Prabowo: Harga Saham Boleh Naik Turun, Pangan Aman Negara Aman
JAKARTA, investortrust.id - Presiden Prabowo Subianto menyatakan pasokan dan harga pangan merupakan yang utama bagi pemerintahan yang dipimpinnya. Untuk itu, Prabowo tak khawatir dengan indeks harga saham gabungan (IHSG) yang sempat anjlok beberapa waktu lalu.
Prabowo menyatakan, harga saham bisa saja naik turun atau fluktuatif. Namun, kata Prabowo, yang terpenting harga pangan aman, terutama menjelang Lebaran 2025.
Baca Juga
Kelakar Prabowo Sebut Sejumlah Menteri Stres Harga Saham Anjlok: Ara hingga Rosan
"Pangan adalah yang paling utama, harga saham boleh naik turun, pangan aman, negara aman," kata Prabowo saat menyampaikan pengantar sidang kabinet paripurna di Ruang Rapat Kabinet, Istana Kepresidenan, Jakarta, Jumat (21/3/2025).

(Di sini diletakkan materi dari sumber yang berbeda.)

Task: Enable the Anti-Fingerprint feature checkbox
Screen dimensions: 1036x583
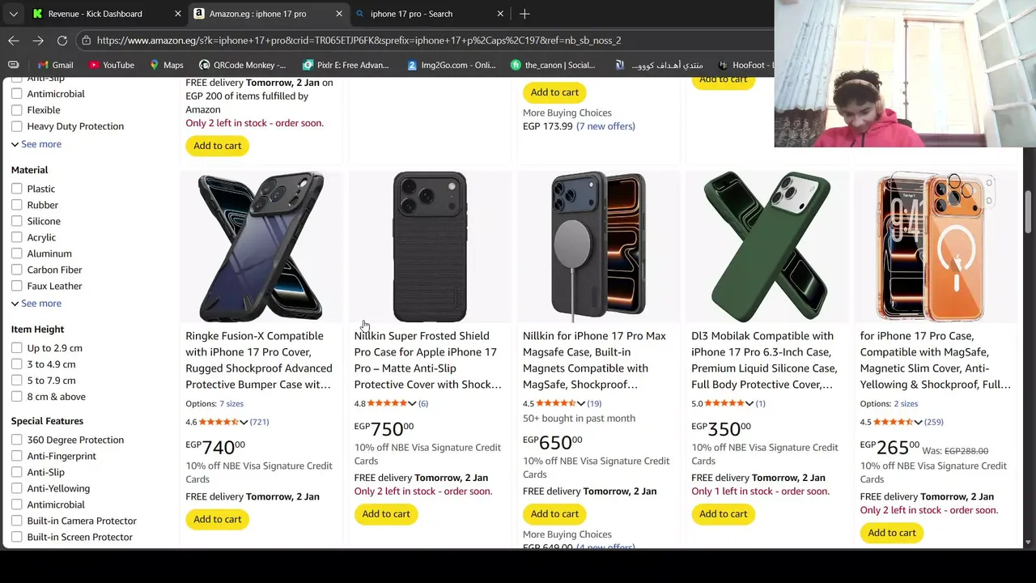Action: (17, 456)
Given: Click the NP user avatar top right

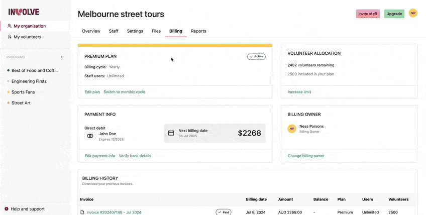Looking at the screenshot, I should point(413,13).
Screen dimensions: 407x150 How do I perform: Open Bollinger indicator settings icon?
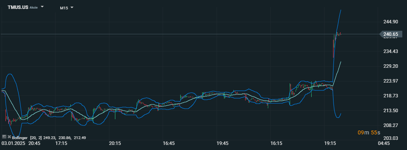tap(4, 136)
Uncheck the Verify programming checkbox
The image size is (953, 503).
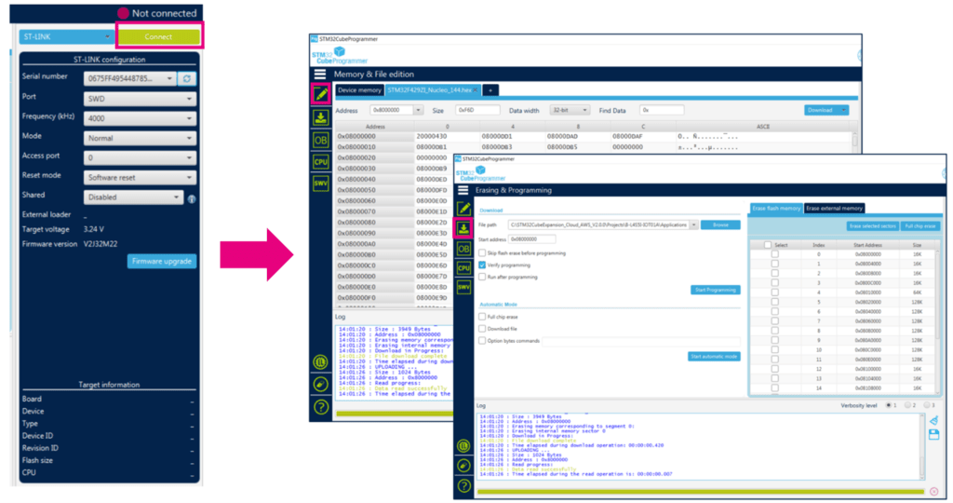(x=481, y=265)
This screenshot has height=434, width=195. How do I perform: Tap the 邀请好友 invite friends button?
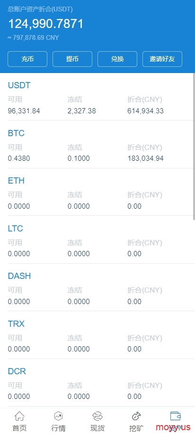pyautogui.click(x=162, y=59)
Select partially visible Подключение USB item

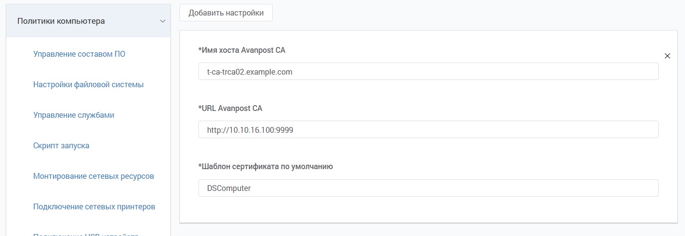coord(86,235)
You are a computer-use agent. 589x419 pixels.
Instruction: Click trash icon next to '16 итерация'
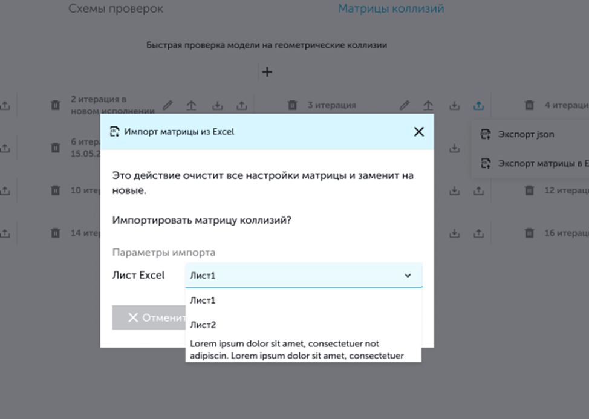(x=529, y=233)
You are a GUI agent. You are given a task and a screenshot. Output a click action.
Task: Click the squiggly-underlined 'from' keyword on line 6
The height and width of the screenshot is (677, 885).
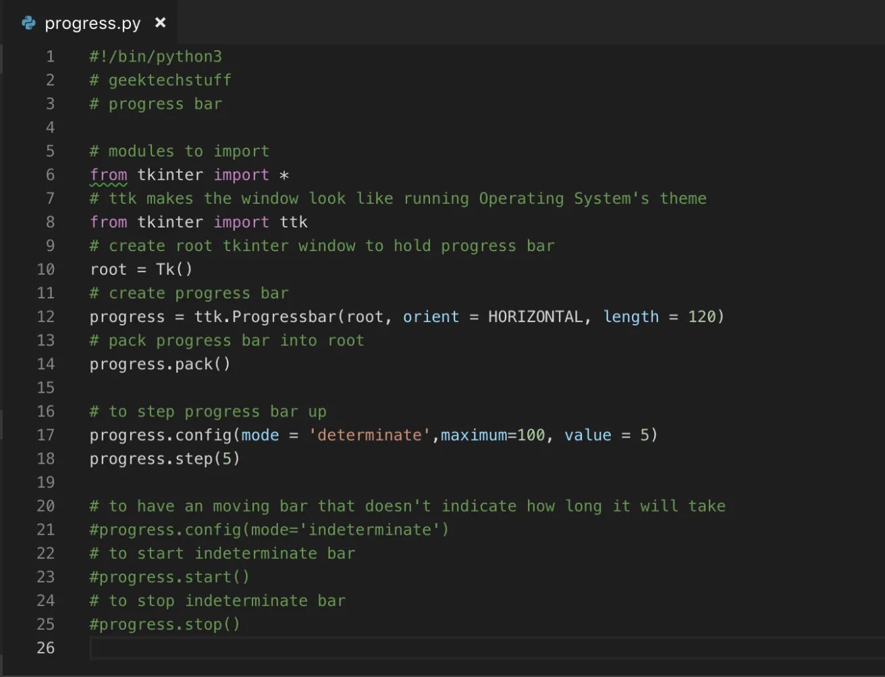pyautogui.click(x=108, y=175)
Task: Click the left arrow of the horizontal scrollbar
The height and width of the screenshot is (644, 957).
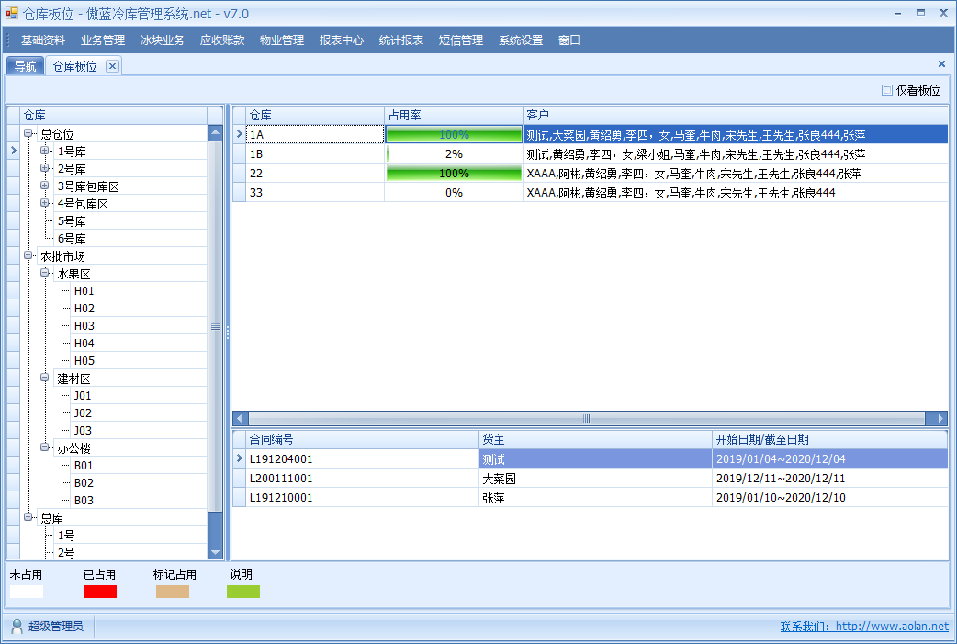Action: click(240, 418)
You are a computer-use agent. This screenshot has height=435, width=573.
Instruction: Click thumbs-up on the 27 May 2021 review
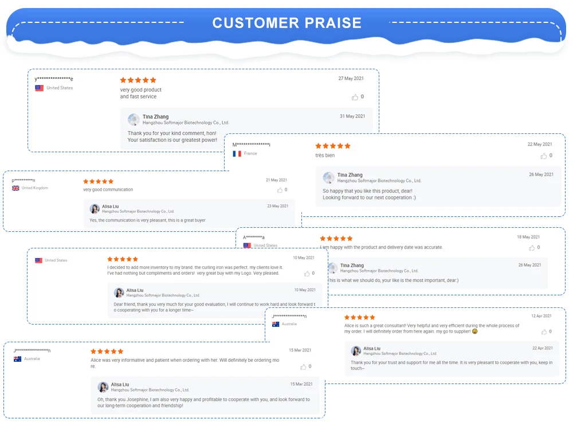[355, 97]
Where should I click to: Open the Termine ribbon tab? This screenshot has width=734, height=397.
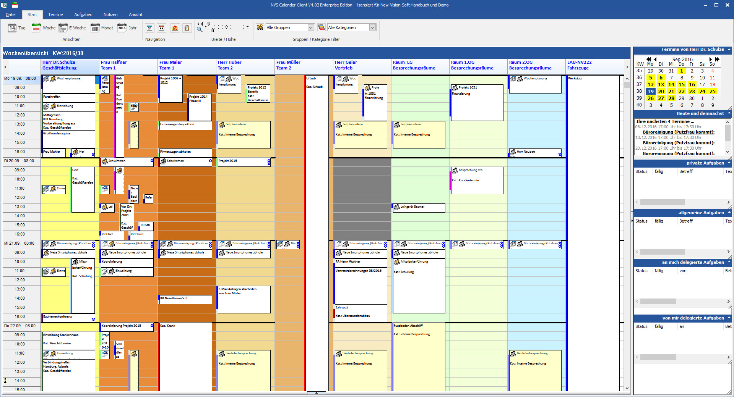point(55,15)
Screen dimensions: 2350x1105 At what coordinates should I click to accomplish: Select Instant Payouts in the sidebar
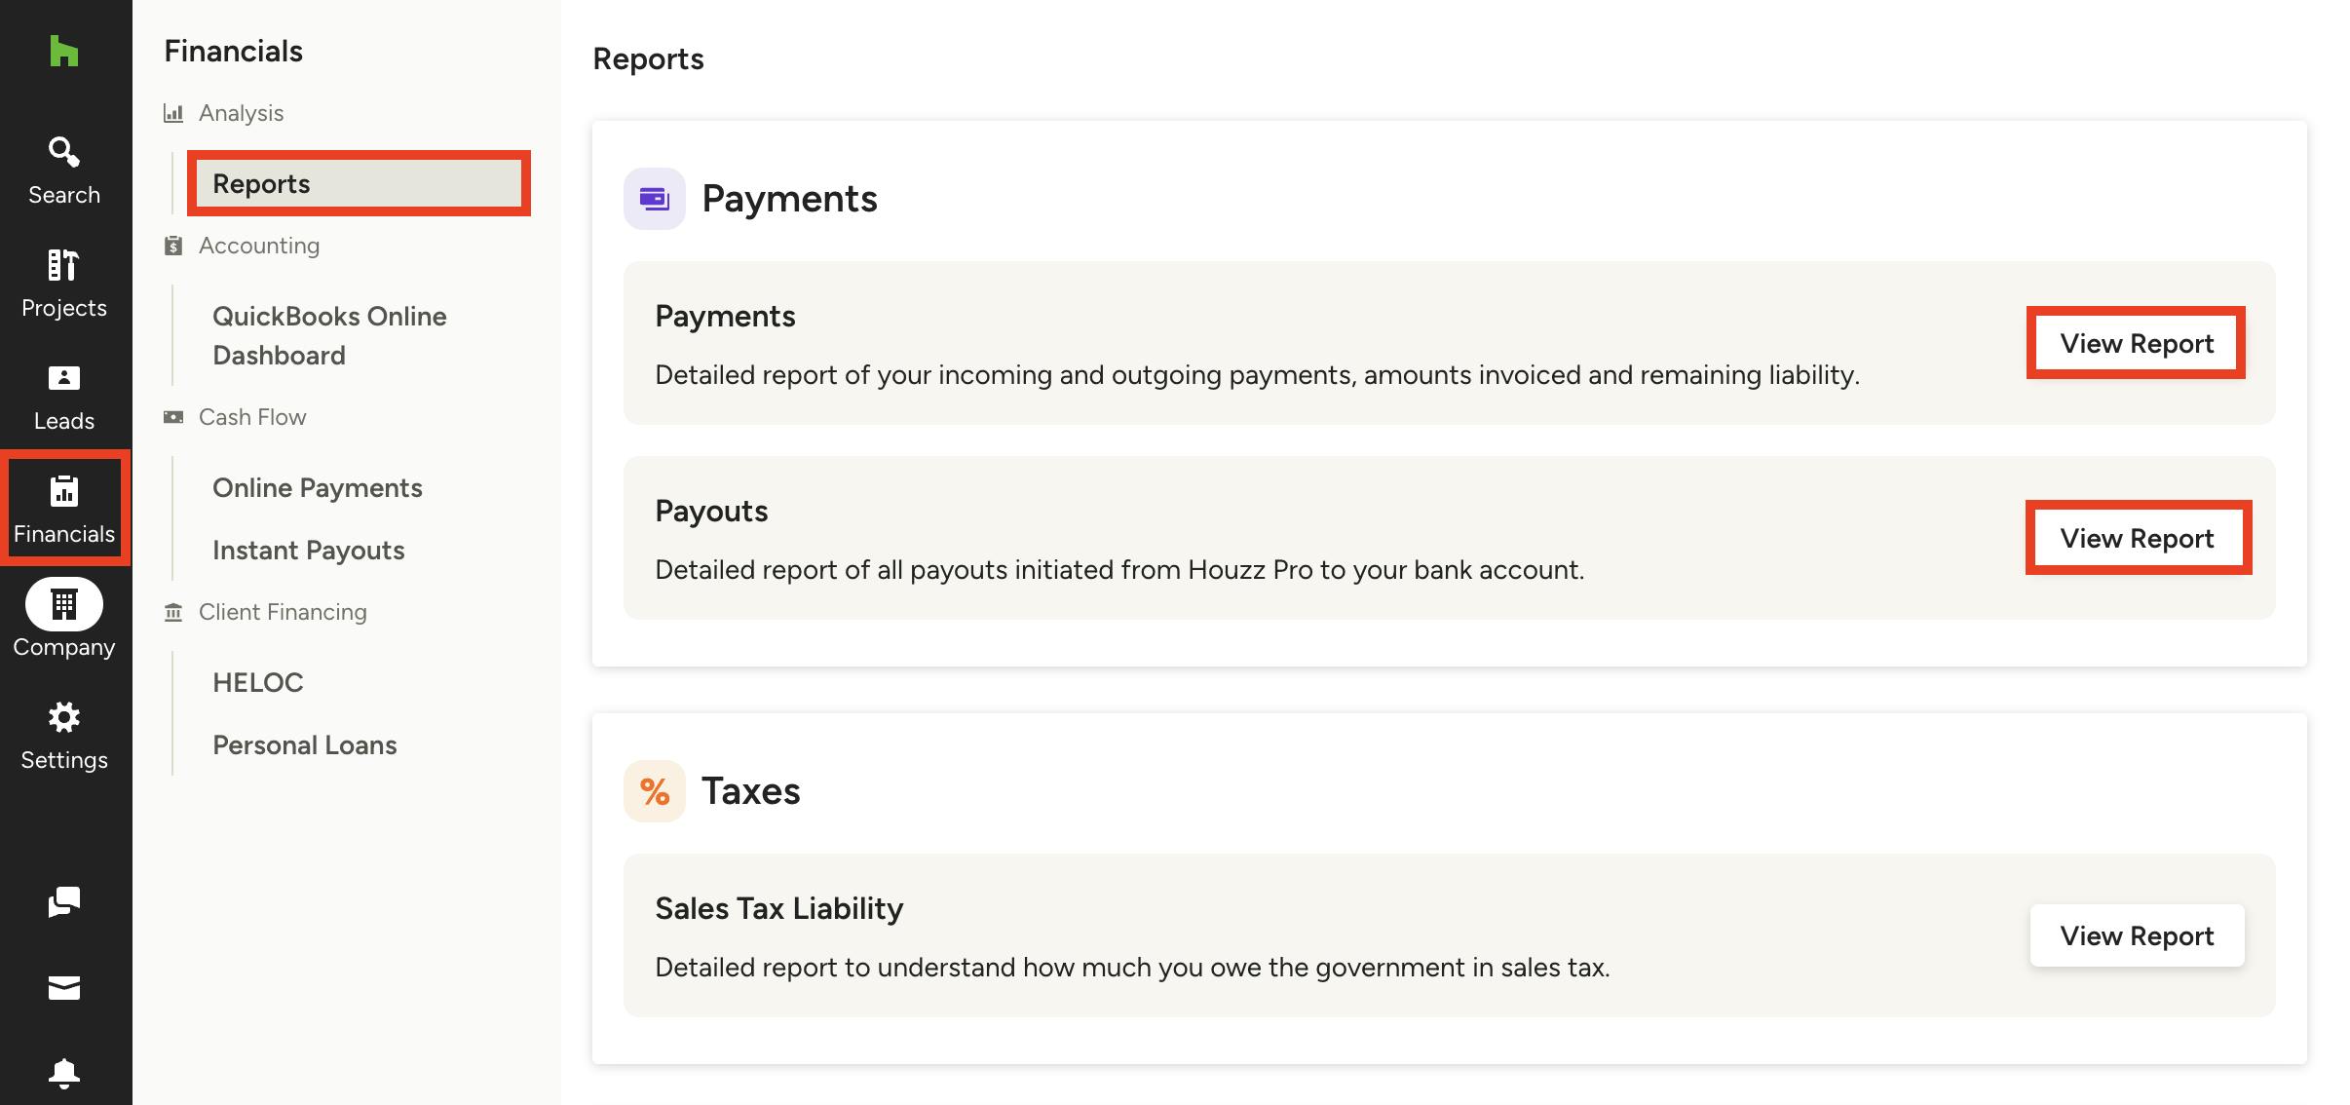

Prabowo memastikan kondisi pangan aman dan terkendali selama Ramadan dan menjelang Idulfitri. Prabowo mengingatkan jajarannya untuk tidak menganggap enteng persoalan pangan karena Indonesia merupakan negara dengan jumlah penduduk Indonesia terbesar keempat di dunia.
"Jumlah penduduk kita sangat besar dan bertahun-tahun kita selalu khawatir dengan keamanan pangan kita. Kita selalu khawatir kita harus impor, alhamdulillah tahun ini produksinya sangat baik dan saya monitor harga-harga sampai hari ini terkendali," katanya.
Prabowo bersyukur dan berterima kasih kepada jajarannya, terutam di sektor pertanian dan pangan yang telah bekerja keras menjaga stok dan harga pangan. Dikatakan, sejauh ini, hanya cabai rawit yang harganya sempat naik, tetapi sudah turun lagi.
Menurut Prabowo, stok dan harga pangan menyangkut kehidupan seluruh masyarakat. Sementara, harga saham turun hanya berdampak pada sebagian orang, termasuk beberapa menteri Kabinet Merah Putih.
Baca Juga
Sidang Kabinet Paripurna, Prabowo Minta Jajaran Perbaiki Komunikasi ke Masyarakat
Prabowo pun menyebut beberapa menterinya yang terdampak anjloknya IHSG. Beberapa di antaranya Menteri PKP Maruarar Sirait atau Ara, Menteri Kelautan dan Perikanan Sakti Wahyu Trenggono, dan Menteri Investasi dan Hilirisasi Rosan Roeslani.
"Saya lihat yang stres harga saham turun hanya beberapa orang di antara kalian. Maruarar? siapa lagi itu, Trenggono? mana Trenggono? Oh duduk sebelahan. Kalau Budiman enggak, Budiman tenang saja karena enggak punya saham dia. Siapa lagi ya? Amran? enggak, dia enggak main saham dia. Siapa lagi ini, Rosan? Rosan audah botak, jadi enggak apa-apa dia," katanya.